Task requirements
Filter the records below and copy every line containing the word "folder".

Saved data entries
◆ ◆ ◆ ◆ ◆ ◆ ◆

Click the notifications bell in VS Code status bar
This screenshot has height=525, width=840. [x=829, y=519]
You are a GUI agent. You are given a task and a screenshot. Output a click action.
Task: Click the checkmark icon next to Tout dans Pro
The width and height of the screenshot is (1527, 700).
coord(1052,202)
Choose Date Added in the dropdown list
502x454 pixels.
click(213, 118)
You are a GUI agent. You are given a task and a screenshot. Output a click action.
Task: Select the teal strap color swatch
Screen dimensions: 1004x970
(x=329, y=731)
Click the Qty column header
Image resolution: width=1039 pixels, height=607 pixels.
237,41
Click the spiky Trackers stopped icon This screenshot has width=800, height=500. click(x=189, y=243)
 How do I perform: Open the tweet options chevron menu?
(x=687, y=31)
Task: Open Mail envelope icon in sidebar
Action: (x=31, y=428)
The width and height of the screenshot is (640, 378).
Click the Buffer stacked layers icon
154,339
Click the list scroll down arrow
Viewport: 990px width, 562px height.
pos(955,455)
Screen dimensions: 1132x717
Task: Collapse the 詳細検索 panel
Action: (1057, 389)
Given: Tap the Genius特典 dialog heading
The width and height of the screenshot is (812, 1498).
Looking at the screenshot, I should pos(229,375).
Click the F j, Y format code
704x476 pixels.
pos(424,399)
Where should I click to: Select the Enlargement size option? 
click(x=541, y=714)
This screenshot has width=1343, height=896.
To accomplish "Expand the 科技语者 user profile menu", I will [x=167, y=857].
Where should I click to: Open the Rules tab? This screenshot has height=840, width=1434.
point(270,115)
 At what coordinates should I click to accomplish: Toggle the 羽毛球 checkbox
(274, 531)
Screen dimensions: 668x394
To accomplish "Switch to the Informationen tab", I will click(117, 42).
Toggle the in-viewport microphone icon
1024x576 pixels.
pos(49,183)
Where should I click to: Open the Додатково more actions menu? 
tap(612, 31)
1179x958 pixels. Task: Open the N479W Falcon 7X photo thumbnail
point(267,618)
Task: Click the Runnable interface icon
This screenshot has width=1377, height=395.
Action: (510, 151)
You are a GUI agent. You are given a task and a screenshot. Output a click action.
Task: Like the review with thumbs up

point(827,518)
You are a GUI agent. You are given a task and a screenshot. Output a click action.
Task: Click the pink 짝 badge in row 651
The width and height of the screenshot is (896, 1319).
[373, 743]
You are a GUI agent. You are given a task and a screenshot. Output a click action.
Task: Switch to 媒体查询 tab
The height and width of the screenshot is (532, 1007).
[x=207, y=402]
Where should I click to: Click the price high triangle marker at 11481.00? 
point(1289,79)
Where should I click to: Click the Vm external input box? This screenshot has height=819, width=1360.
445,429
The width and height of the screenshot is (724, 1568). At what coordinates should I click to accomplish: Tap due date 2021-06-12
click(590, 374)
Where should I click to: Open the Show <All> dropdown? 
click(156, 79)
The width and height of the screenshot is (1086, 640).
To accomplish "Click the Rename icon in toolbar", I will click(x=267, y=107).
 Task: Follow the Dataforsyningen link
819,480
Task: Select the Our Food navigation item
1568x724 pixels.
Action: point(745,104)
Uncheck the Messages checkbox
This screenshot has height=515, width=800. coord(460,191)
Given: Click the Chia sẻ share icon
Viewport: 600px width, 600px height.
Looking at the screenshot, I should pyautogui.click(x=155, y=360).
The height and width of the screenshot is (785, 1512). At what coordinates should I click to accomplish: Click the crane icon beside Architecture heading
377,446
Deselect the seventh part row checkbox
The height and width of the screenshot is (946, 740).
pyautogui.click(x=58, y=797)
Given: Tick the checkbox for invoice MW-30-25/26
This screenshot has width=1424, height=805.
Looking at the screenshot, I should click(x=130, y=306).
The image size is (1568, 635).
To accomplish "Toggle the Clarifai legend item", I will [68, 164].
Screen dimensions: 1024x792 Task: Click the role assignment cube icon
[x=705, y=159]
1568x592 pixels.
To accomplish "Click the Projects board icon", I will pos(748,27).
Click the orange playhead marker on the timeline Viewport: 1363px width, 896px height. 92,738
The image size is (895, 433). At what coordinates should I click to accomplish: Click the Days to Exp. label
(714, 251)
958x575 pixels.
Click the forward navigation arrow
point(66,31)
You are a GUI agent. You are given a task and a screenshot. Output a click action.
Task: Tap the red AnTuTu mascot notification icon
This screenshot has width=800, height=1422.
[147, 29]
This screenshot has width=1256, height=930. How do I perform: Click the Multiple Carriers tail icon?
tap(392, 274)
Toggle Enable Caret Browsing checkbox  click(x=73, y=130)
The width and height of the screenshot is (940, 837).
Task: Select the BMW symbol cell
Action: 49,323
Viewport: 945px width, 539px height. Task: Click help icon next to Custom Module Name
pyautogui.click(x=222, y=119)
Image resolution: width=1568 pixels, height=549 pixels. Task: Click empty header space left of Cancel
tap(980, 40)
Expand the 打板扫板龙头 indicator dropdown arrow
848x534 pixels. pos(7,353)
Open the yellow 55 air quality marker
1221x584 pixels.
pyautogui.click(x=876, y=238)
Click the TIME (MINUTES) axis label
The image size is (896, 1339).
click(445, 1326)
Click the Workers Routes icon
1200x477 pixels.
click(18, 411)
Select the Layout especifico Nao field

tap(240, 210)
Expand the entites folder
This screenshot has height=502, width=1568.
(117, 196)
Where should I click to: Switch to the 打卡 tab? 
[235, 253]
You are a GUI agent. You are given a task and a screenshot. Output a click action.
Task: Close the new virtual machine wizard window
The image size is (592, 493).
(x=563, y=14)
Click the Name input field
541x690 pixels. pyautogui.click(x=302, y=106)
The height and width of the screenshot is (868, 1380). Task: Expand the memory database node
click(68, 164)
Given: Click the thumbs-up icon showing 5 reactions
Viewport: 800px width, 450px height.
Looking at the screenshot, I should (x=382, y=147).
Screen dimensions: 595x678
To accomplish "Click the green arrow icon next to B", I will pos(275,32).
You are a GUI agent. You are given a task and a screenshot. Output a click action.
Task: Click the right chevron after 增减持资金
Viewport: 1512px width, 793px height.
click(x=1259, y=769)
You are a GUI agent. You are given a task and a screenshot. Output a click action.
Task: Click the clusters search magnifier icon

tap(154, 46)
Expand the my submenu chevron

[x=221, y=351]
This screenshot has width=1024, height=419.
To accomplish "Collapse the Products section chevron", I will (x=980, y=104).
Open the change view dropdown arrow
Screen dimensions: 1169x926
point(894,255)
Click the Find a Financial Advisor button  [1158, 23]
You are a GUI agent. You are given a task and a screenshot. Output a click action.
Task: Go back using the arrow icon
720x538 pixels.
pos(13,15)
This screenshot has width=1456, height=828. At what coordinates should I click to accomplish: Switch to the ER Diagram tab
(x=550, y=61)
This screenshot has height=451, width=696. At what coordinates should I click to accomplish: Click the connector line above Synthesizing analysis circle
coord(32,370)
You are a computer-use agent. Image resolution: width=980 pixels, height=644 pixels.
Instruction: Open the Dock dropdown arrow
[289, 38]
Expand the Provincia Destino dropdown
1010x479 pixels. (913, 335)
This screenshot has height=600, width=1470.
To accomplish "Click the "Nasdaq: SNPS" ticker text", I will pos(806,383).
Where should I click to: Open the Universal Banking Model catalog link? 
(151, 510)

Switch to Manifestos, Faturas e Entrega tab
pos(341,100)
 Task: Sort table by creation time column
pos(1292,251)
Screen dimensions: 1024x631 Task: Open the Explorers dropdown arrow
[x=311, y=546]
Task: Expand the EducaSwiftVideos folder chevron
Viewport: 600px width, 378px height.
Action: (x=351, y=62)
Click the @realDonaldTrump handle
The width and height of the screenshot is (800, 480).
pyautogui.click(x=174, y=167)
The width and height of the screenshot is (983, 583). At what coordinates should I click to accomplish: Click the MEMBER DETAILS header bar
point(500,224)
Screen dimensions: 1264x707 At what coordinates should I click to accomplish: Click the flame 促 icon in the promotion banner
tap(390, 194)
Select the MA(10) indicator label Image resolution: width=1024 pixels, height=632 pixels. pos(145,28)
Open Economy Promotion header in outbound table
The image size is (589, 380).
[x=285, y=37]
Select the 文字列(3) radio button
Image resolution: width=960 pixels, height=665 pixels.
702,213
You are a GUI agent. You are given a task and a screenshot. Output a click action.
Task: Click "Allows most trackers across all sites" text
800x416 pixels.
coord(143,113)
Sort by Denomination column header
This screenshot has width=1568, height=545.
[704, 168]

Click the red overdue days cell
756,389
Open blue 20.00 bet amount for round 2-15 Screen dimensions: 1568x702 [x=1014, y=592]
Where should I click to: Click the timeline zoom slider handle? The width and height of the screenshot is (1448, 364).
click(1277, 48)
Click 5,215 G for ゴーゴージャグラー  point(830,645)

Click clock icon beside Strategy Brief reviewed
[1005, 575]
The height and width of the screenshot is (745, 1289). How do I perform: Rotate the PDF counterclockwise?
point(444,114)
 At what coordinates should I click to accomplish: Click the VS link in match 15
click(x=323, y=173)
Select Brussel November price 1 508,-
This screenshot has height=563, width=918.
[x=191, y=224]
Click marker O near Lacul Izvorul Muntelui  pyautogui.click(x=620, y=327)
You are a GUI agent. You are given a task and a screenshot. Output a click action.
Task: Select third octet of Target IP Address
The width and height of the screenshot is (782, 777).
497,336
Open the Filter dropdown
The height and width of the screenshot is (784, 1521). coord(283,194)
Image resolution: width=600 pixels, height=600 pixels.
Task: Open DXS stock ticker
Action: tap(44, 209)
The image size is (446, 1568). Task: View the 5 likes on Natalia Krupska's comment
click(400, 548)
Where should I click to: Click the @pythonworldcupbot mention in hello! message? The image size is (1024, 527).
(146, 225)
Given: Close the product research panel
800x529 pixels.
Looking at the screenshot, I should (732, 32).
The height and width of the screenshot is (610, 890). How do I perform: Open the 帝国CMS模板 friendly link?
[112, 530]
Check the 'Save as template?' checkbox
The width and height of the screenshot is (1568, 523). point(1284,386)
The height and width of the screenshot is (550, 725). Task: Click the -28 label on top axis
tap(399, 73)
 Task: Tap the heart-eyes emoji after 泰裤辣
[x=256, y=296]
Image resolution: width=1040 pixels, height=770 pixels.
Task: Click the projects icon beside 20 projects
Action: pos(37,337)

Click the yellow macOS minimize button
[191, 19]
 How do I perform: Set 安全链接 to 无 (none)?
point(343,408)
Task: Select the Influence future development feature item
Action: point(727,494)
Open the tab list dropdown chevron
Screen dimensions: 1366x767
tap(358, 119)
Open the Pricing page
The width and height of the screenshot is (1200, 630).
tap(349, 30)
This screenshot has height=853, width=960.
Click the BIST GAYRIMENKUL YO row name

◆ ◆ ◆ ◆ ◆ ◆ ◆

Solution below
Expand the entites folder
Task: Expand the EducaSwiftVideos folder chevron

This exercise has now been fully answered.